=== What the task requires ===
Please rewrite the rows from the line with "Click the floppy disk status icon" through the end of the rows, with "floppy disk" replaced by "save" and nothing else changed. Leave the pictures out of your answer.

=== Given entries ===
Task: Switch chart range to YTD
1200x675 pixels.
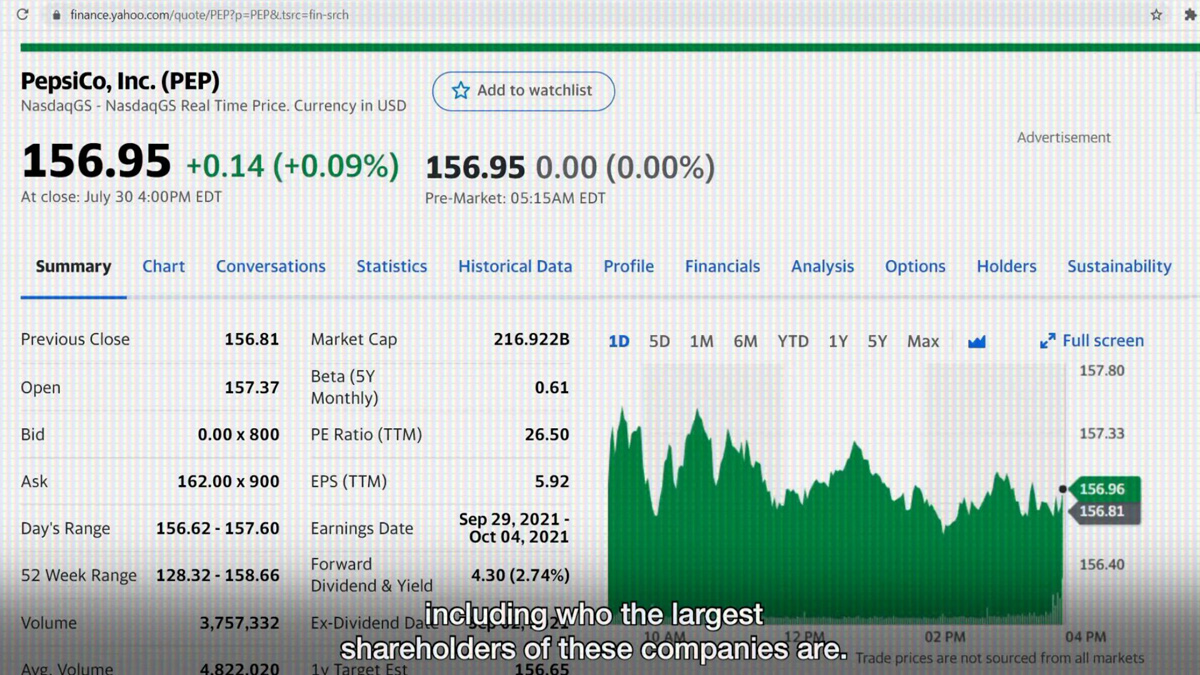Action: point(793,341)
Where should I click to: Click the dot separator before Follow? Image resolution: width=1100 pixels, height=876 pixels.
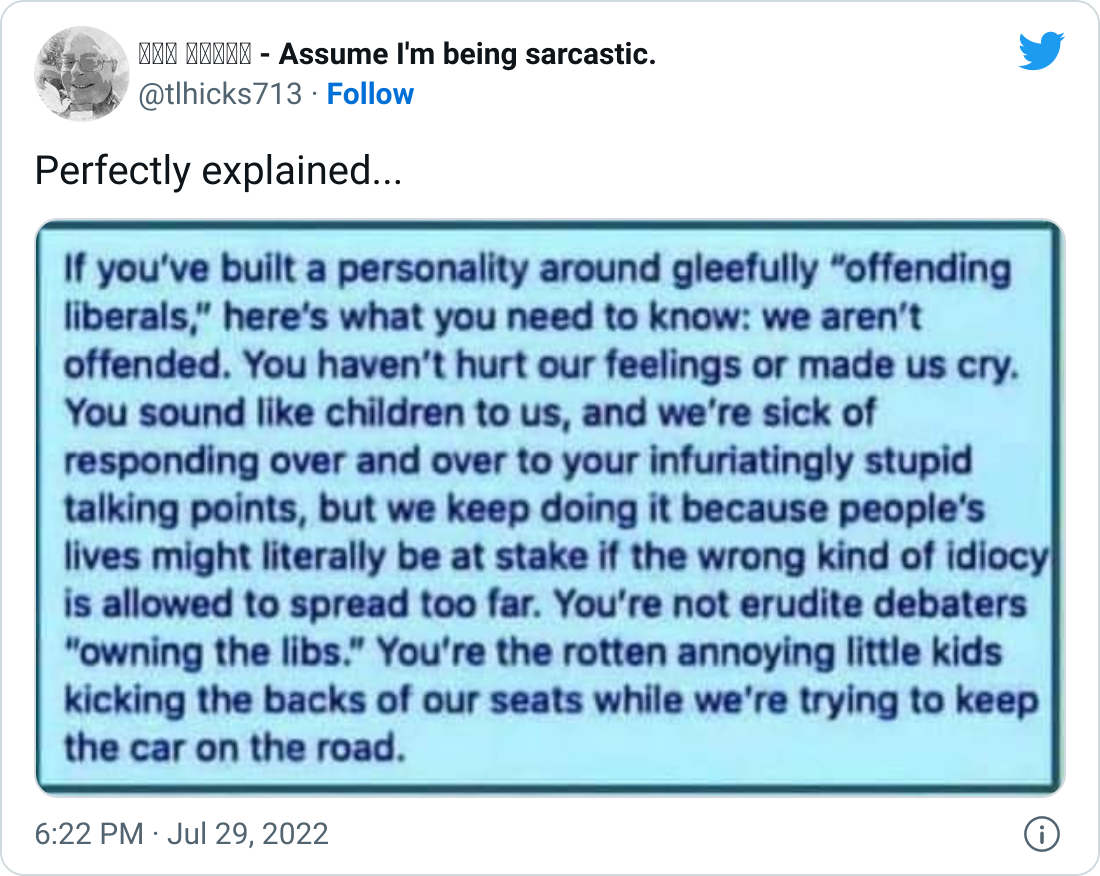315,95

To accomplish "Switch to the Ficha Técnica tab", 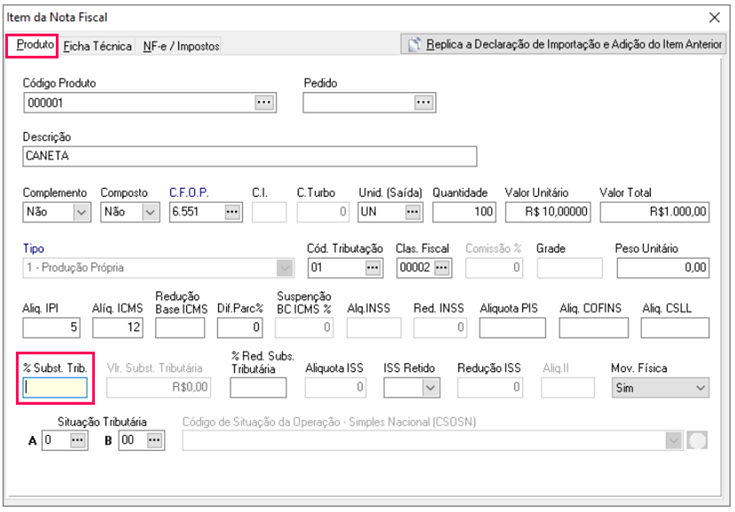I will point(97,46).

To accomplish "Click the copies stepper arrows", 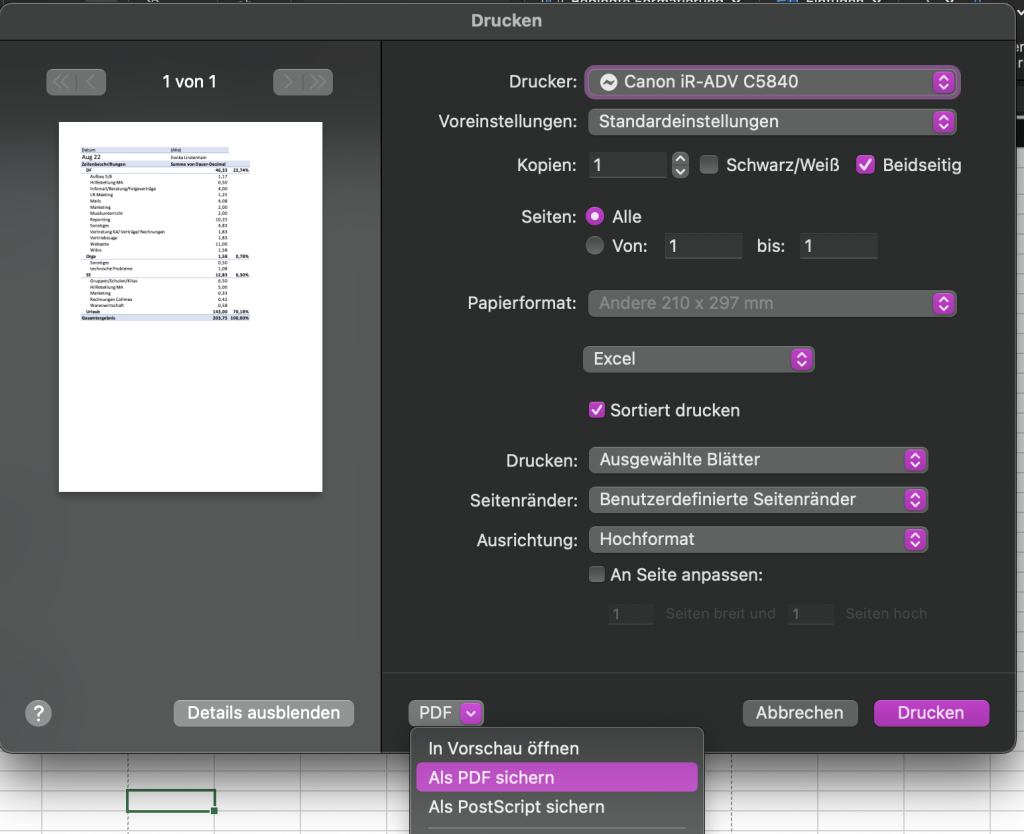I will 680,165.
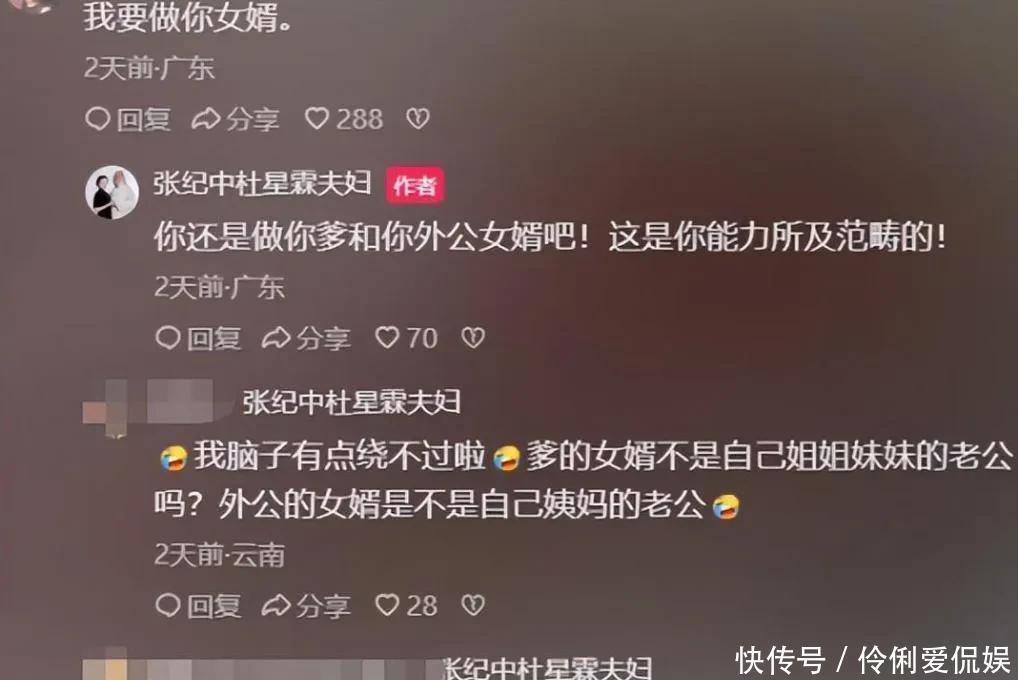The width and height of the screenshot is (1018, 680).
Task: Share the top comment with 288 likes
Action: 236,119

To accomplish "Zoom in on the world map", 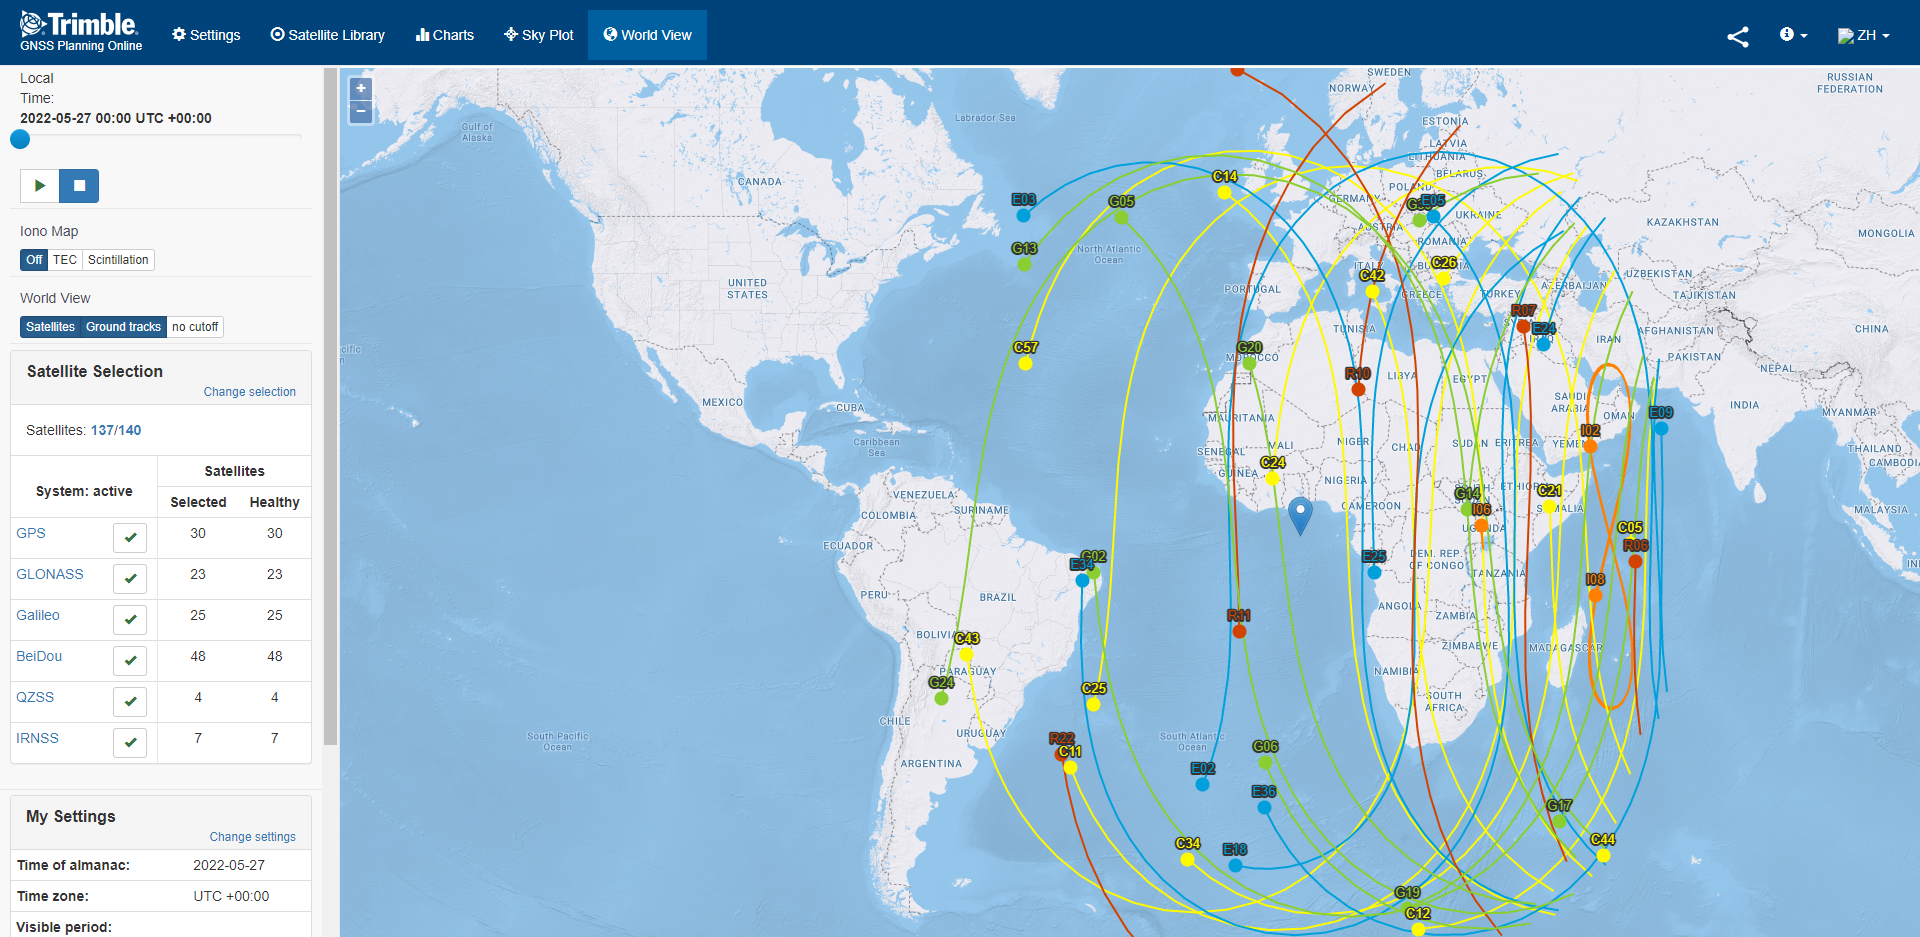I will [x=361, y=89].
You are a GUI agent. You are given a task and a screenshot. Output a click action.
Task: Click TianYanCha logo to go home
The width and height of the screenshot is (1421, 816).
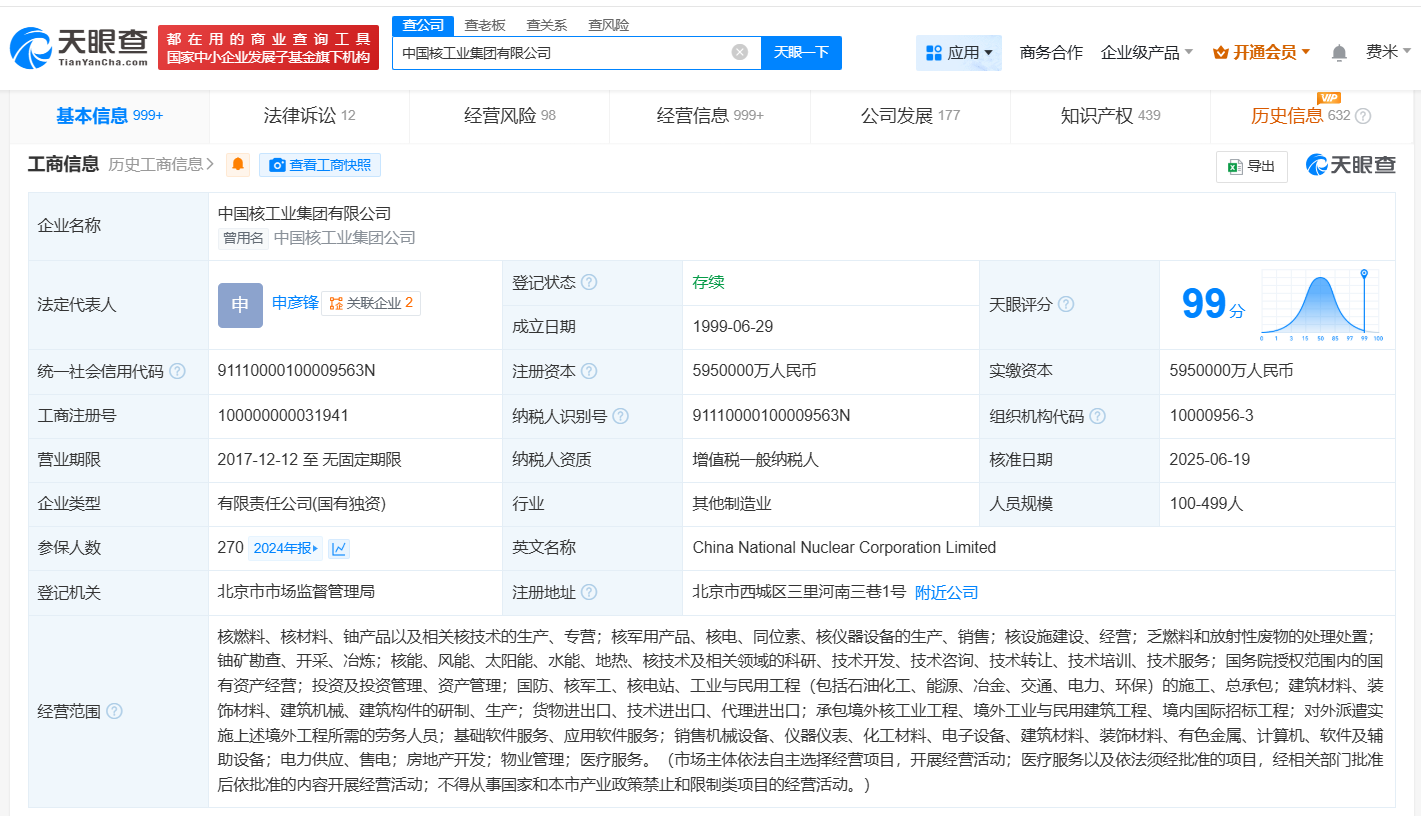78,47
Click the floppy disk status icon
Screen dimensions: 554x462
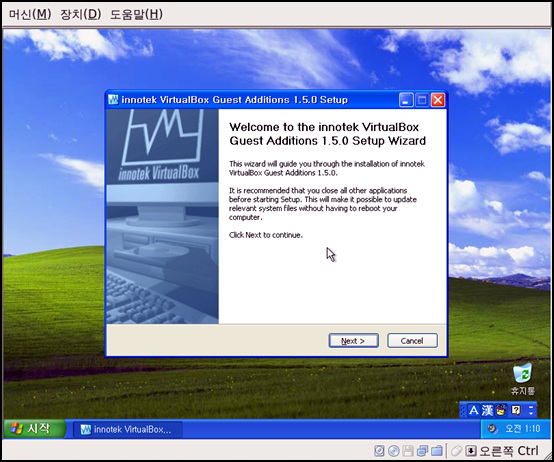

=== Answer to the problem ===
Click the save status icon
Screen dimensions: 554x462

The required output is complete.